Researchers in Australia have resolved a fundamental challenge preventing the wide uptake of next-generation perovskite solar cells.
Metal-halide perovskites, a class of hybrid organic-inorganic materials, provide a cheap, flexible and highly promising pathway for efficient solar photovoltaics, as well as light emissive devices and fast x-ray detectors.
However, since gaining prominence over the last decade, perovskite materials have presented scientists and engineers with several problems precluding their widespread use in commercial applications.
Among these is light-induced phase segregation, in which illumination, such as sunlight, disrupts the carefully arranged composition of elements within mixed-halide perovskites.
This in turn leads to instability in the material’s bandgap, interfering with the wavelengths of light absorbed, while reducing charge-carrier conduction and the efficiency of devices.
Now, though, an unlikely solution has been identified.
Members of the ARC Centre of Excellence in Exciton Science have shown that high-intensity light will undo the disruption caused by light at lower intensities, and that this approach can be used to actively control the material’s bandgap.
Dr Chris Hall, a member of Professor Trevor Smith’s team at The University of Melbourne, and Dr Wenxin Mao of Professor Udo Bach’s group at Monash University, first noticed the potential to explore this avenue of investigation during a separate experiment.
“It was one of those unusual discoveries that you sometimes hear about in science,” Chris said.
“We were performing a measurement, looking for something else, and then we came across this process that at the time seemed quite strange. However, we quickly realised it was an important observation.”
They enlisted the help of Dr Stefano Bernardi, a member of Dr Asaph Widmer-Cooper’s group at the University of Sydney, who led the computational modelling work to better understand their surprising solution to the issue.
Stefano said: “What we found is that as you increase the excitation intensity, the local strains in the ionic lattice, which were the original cause of segregation, start to merge together. When this happens, the local deformations that drove segregation disappear.
“On a normal sunny day, the intensity is so low that these deformations are still localised. But if you find a way to increase the excitation above a certain threshold, for example by using a solar concentrator, then segregation disappears.”
The implications of the findings are significant, with researchers now able to retain the optimal composition of elements within mixed-halide perovskites when they are exposed to light, necessary for its use in solar cells.
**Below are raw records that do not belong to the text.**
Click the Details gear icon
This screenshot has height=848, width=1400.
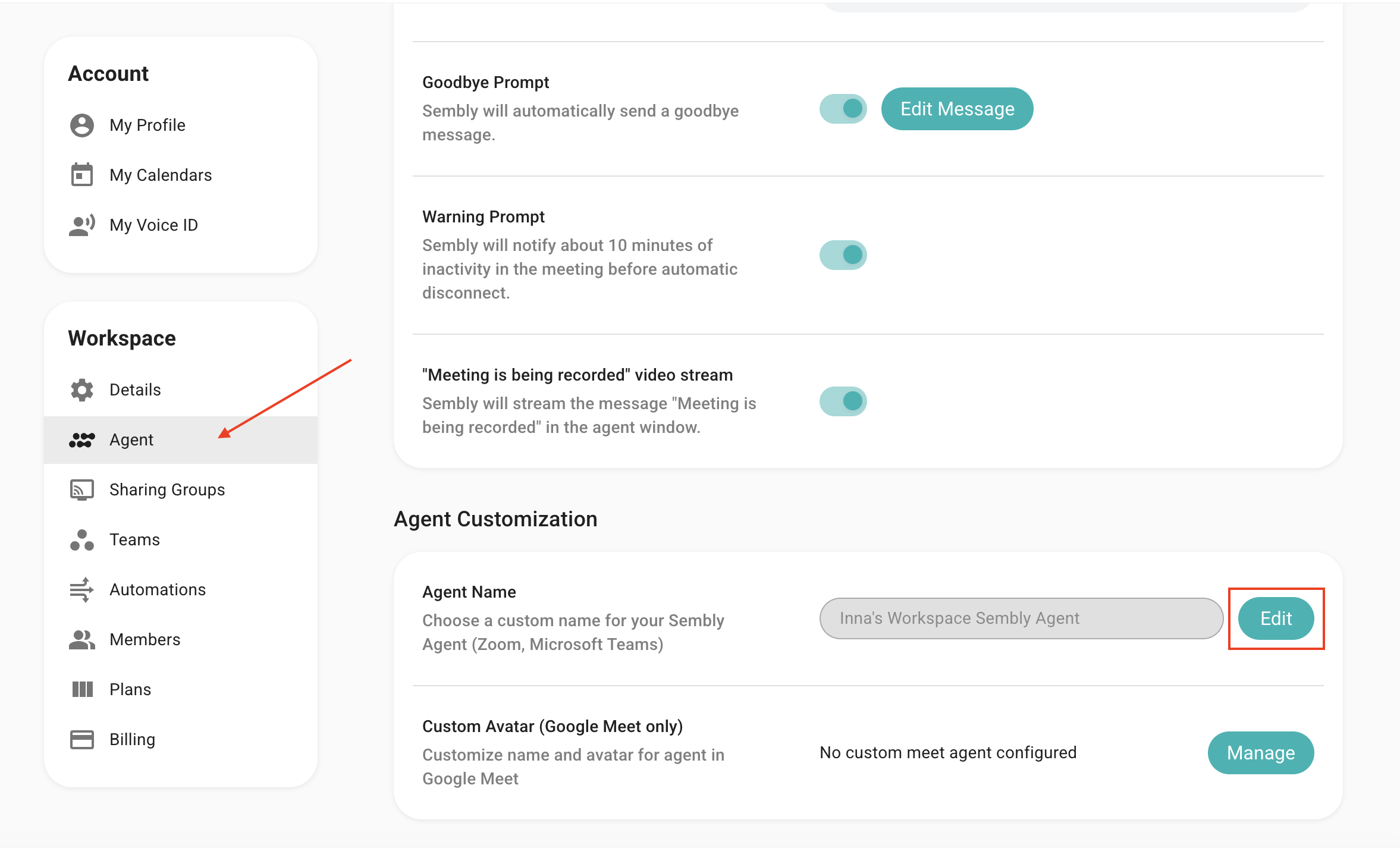click(82, 390)
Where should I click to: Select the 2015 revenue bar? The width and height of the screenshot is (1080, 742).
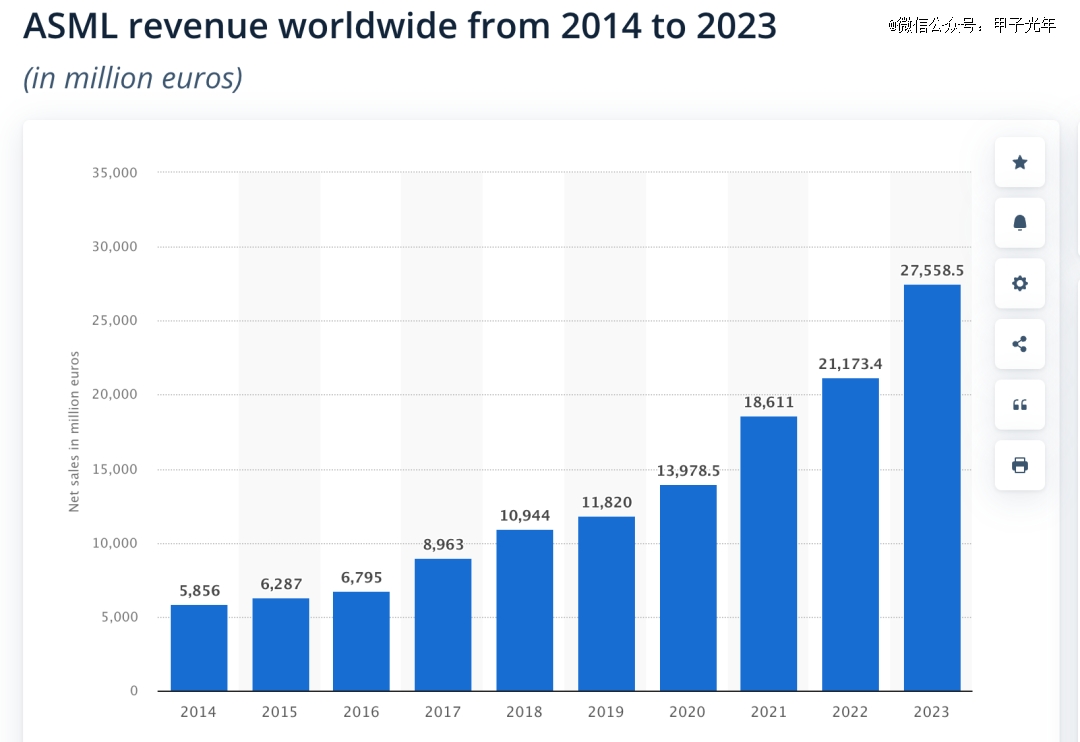(x=280, y=645)
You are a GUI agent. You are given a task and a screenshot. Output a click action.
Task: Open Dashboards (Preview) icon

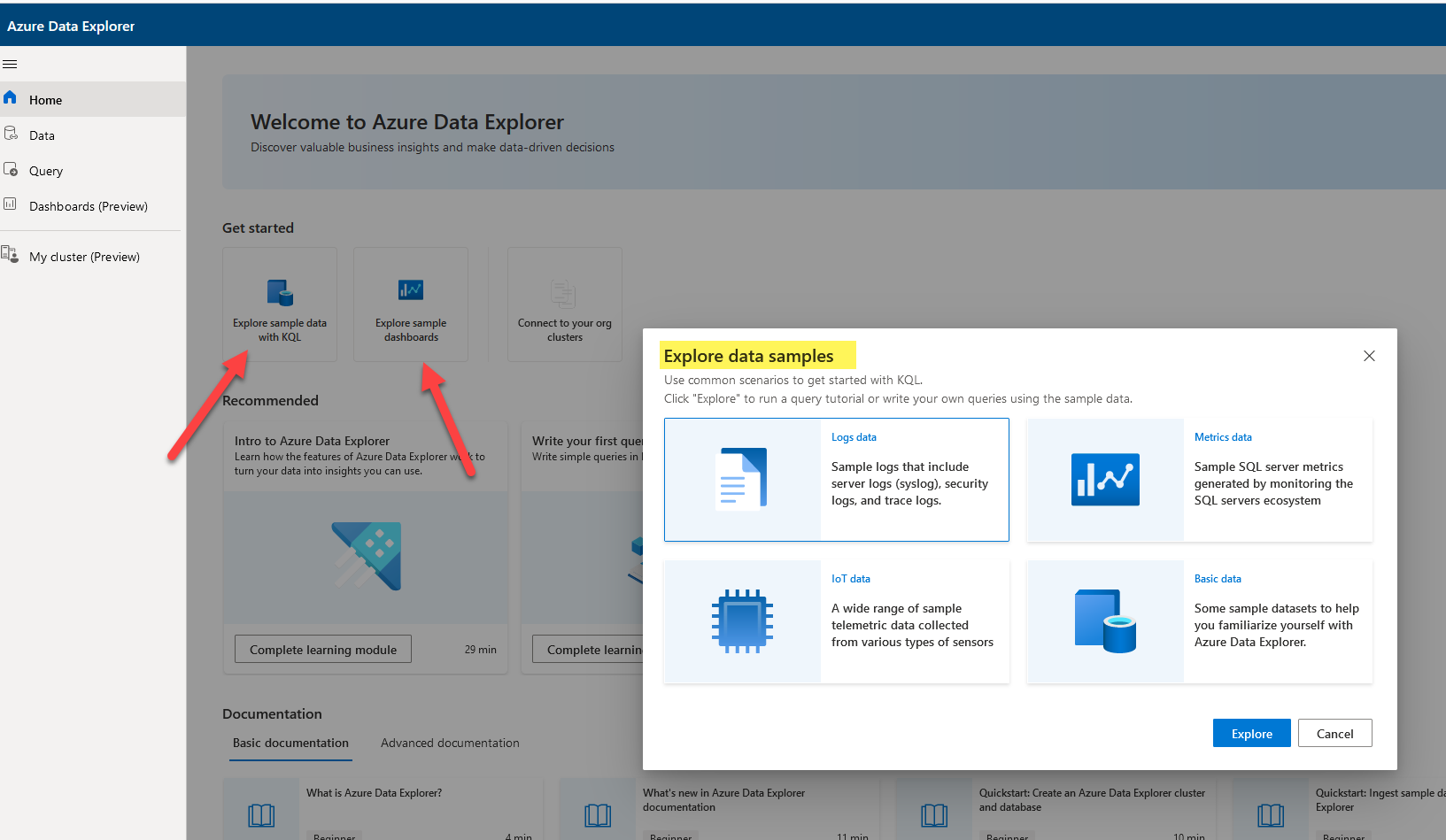tap(11, 204)
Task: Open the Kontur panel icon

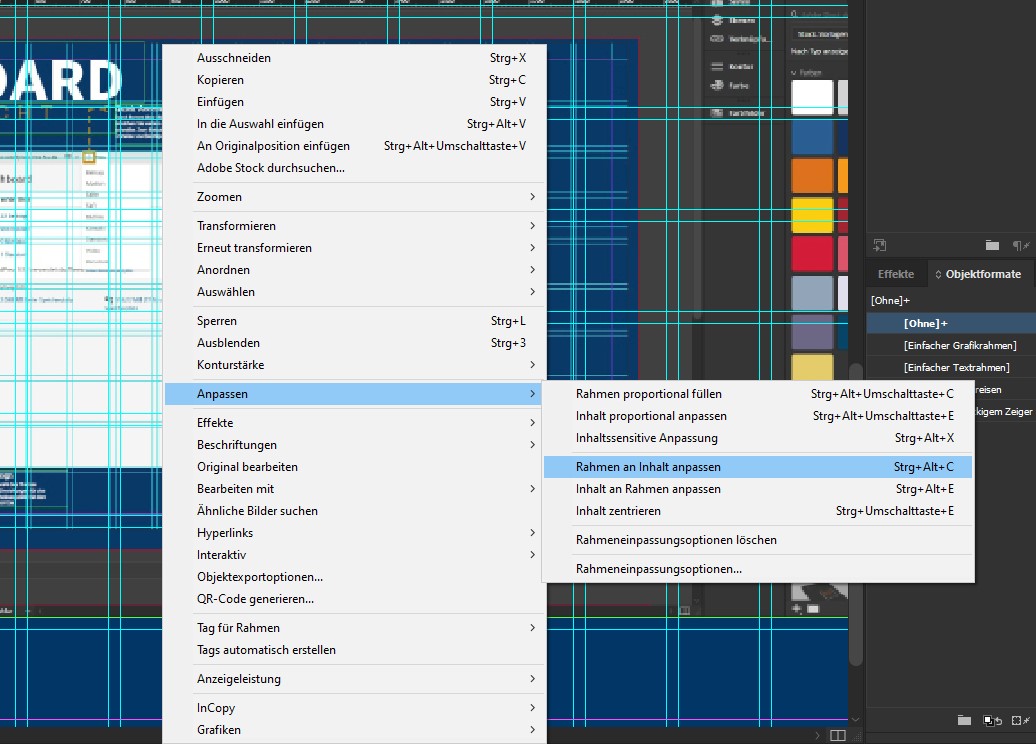Action: click(x=742, y=64)
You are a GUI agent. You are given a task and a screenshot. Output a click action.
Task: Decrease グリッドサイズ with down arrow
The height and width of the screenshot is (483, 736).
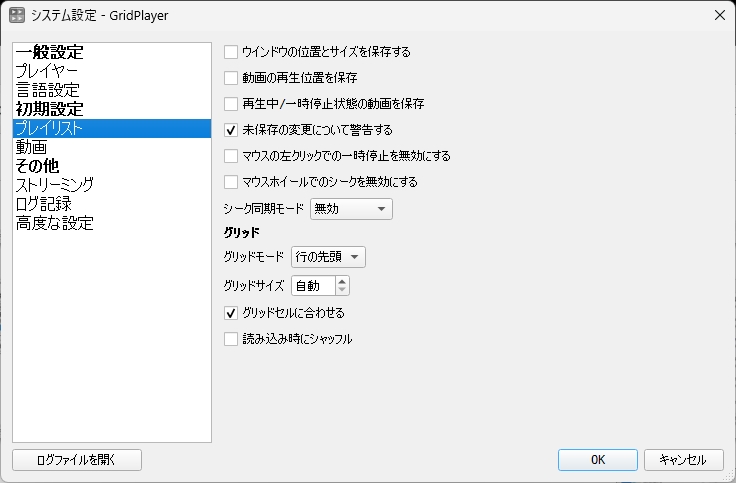(x=343, y=291)
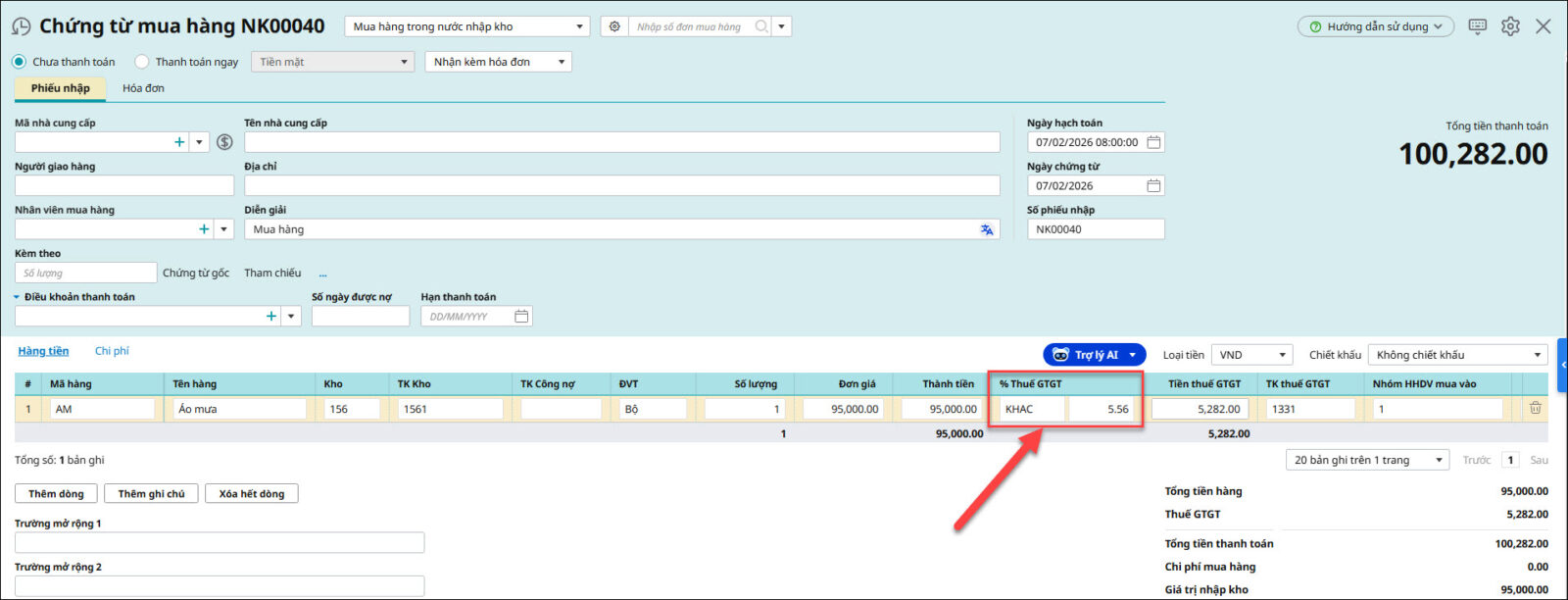
Task: Click the translate icon in Diễn giải field
Action: (986, 229)
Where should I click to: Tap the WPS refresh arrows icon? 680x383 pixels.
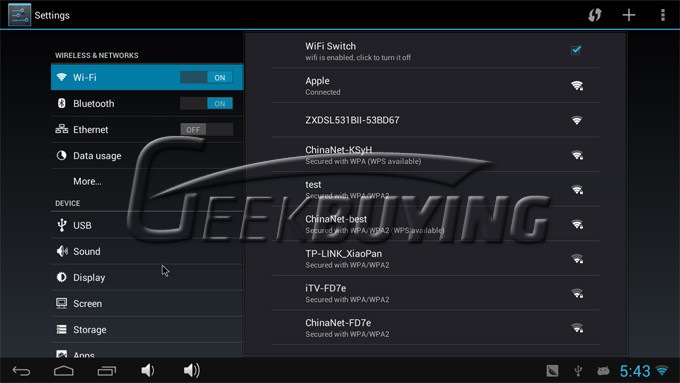point(595,15)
“A lot of people have approached this problem by investigating ways of suppressing light-induced disorder, such as looking at different compositions of the material or changing the dimensions of the material,” Chris said.
“What we’ve shown is that you can actually use the material in the state that you want to use it, for a solar cell - all you need to do is focus more light onto it.
“An exciting extension of this work is that the ability to rapidly switch the bandgap with light opens an interesting opportunity to use perovskites in data storage,” Wenxin said.
Chris added: “We’ve done the fundamental work and the next step is to put it into a device.”